=== The task ===
How many lines below contain the word "column"? Reply solely with the number.
== Segment start ==
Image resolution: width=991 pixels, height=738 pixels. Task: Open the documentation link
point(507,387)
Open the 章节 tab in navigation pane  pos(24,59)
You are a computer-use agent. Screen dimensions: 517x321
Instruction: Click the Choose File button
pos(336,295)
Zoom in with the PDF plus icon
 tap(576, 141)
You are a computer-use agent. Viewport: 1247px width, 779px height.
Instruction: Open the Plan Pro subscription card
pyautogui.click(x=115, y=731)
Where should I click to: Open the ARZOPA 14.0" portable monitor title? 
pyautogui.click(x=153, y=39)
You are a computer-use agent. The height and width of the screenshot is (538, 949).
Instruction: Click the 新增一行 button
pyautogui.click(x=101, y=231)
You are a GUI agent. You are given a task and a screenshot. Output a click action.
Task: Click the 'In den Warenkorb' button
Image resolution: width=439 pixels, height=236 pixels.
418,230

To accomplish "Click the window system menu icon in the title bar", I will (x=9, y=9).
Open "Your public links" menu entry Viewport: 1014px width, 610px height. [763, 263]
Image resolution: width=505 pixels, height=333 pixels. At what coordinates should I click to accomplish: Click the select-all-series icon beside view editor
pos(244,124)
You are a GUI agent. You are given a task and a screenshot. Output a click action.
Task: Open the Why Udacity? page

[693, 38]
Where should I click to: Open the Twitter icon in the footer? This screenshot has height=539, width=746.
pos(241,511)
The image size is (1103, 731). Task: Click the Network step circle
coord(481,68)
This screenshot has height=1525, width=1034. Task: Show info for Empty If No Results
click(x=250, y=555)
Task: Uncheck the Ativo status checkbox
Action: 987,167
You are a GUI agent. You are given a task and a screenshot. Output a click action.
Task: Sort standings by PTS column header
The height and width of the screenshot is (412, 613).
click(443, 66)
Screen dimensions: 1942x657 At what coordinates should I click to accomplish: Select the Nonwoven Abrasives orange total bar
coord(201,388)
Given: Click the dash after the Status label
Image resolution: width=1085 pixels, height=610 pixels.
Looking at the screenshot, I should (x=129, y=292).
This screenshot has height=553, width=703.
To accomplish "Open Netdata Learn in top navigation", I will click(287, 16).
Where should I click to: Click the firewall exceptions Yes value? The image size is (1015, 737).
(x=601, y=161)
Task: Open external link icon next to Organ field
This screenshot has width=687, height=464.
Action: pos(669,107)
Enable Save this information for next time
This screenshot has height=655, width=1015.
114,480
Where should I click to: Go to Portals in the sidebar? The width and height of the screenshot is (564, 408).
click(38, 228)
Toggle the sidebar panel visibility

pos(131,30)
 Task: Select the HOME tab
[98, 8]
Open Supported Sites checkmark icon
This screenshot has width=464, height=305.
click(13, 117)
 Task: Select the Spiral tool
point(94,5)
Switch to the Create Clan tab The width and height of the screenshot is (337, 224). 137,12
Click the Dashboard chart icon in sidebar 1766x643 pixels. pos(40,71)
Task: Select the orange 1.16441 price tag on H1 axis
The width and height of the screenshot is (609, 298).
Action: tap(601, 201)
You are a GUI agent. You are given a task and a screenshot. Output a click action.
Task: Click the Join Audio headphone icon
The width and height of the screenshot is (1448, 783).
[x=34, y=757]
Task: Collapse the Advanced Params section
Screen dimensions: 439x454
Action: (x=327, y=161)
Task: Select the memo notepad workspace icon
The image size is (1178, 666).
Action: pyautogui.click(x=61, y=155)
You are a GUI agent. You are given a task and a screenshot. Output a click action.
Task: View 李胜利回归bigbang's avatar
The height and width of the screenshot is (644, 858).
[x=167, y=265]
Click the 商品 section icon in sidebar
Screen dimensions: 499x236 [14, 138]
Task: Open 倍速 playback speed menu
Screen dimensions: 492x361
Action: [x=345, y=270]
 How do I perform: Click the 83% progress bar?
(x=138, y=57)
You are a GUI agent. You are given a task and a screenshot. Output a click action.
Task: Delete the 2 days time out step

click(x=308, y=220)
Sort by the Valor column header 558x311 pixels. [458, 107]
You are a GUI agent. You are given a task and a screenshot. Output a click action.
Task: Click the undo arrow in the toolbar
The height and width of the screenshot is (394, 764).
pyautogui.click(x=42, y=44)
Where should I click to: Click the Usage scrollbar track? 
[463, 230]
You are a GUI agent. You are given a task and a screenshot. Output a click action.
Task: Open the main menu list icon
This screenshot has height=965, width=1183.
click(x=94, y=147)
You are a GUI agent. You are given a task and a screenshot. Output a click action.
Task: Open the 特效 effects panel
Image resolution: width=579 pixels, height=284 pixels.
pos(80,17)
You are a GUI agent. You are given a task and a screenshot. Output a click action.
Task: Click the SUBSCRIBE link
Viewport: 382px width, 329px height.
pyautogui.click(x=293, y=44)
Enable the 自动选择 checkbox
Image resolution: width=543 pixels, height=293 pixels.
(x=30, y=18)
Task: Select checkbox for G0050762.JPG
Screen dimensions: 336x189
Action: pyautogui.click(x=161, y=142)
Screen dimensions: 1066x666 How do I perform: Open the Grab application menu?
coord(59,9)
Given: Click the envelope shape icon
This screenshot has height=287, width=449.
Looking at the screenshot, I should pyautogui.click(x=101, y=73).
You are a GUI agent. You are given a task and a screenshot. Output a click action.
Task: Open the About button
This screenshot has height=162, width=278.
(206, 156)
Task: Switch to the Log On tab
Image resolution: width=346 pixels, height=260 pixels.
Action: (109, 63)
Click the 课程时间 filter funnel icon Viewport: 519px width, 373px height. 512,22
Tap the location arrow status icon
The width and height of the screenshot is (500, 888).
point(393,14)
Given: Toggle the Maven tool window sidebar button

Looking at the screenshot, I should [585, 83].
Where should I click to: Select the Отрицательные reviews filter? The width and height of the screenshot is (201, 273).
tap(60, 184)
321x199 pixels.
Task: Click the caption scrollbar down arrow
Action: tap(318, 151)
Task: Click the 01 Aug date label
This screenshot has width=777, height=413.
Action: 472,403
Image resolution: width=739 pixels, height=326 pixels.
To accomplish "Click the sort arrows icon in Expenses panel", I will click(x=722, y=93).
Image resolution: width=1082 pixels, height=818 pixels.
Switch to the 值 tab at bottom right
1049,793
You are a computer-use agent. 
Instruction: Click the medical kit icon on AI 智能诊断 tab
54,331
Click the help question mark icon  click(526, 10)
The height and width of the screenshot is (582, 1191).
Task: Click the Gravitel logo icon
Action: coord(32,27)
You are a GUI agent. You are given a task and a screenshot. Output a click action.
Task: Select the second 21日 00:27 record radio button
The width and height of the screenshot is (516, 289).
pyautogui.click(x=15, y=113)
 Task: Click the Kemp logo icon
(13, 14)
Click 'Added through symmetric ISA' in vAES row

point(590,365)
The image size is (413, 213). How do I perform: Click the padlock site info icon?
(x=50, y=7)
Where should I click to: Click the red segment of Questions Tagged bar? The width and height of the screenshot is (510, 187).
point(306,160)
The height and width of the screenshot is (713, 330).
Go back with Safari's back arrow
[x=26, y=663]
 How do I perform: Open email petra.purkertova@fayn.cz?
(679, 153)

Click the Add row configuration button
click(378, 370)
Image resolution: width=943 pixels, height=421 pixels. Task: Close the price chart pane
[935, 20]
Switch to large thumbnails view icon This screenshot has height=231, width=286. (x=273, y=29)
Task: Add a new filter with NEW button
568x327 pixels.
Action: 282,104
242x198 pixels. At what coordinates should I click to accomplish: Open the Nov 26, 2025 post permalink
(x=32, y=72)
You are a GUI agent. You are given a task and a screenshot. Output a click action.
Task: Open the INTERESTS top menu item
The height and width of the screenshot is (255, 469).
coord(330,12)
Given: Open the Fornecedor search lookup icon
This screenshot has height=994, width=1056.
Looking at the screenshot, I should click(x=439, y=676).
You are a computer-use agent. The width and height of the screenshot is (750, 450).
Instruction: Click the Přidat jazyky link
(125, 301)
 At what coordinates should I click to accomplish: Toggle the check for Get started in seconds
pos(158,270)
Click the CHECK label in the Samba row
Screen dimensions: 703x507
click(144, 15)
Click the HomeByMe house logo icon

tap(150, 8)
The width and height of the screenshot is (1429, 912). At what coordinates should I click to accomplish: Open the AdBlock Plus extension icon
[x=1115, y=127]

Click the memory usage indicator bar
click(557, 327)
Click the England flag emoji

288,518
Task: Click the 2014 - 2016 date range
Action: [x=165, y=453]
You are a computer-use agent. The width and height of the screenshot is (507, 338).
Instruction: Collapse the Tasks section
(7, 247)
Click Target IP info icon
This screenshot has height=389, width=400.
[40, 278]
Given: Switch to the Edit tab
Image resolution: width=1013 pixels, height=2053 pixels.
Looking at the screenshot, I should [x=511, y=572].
== Segment end ==
=== Answer for this exercise ===
2